Activity: Copy out the lines beginning with the one that contains "This screenshot has width=455, height=256." and ending with the last line below, exactly as they stand. Pictures are not copied.

Collected data entries
◇ ◇ ◇ ◇ ◇ ◇ ◇

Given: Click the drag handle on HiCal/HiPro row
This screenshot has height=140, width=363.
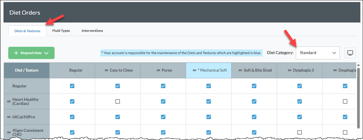Looking at the screenshot, I should (x=9, y=117).
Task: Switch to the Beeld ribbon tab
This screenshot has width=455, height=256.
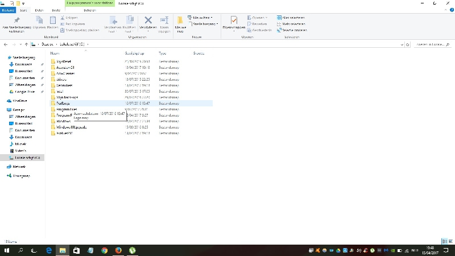Action: (56, 10)
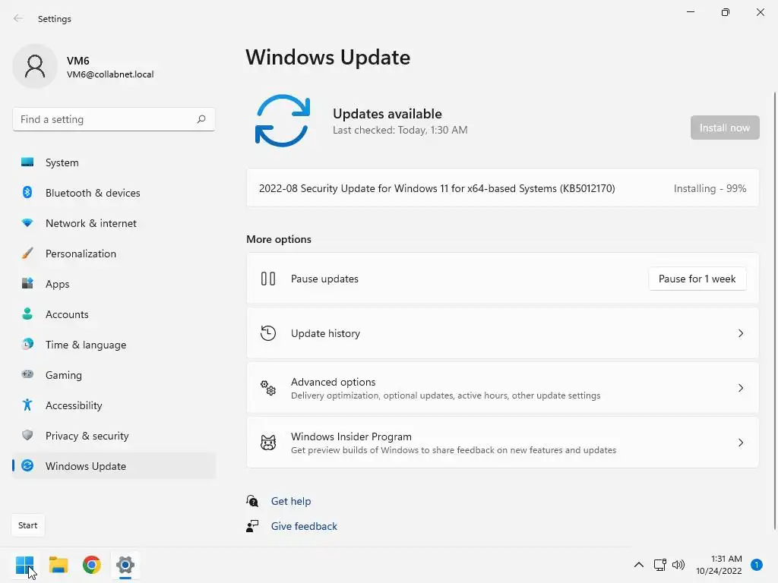778x583 pixels.
Task: Open notification center badge in tray
Action: pyautogui.click(x=757, y=565)
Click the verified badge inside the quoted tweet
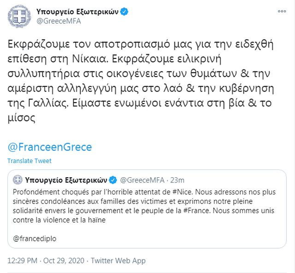 [113, 180]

◇ ◇ ◇ ◇ ◇ ◇ ◇

Answer to this problem:
This screenshot has width=455, height=256.
Action: (56, 10)
778x583 pixels.
Task: Open notification center badge in tray
Action: pyautogui.click(x=757, y=565)
Click the verified badge inside the quoted tweet
 [113, 180]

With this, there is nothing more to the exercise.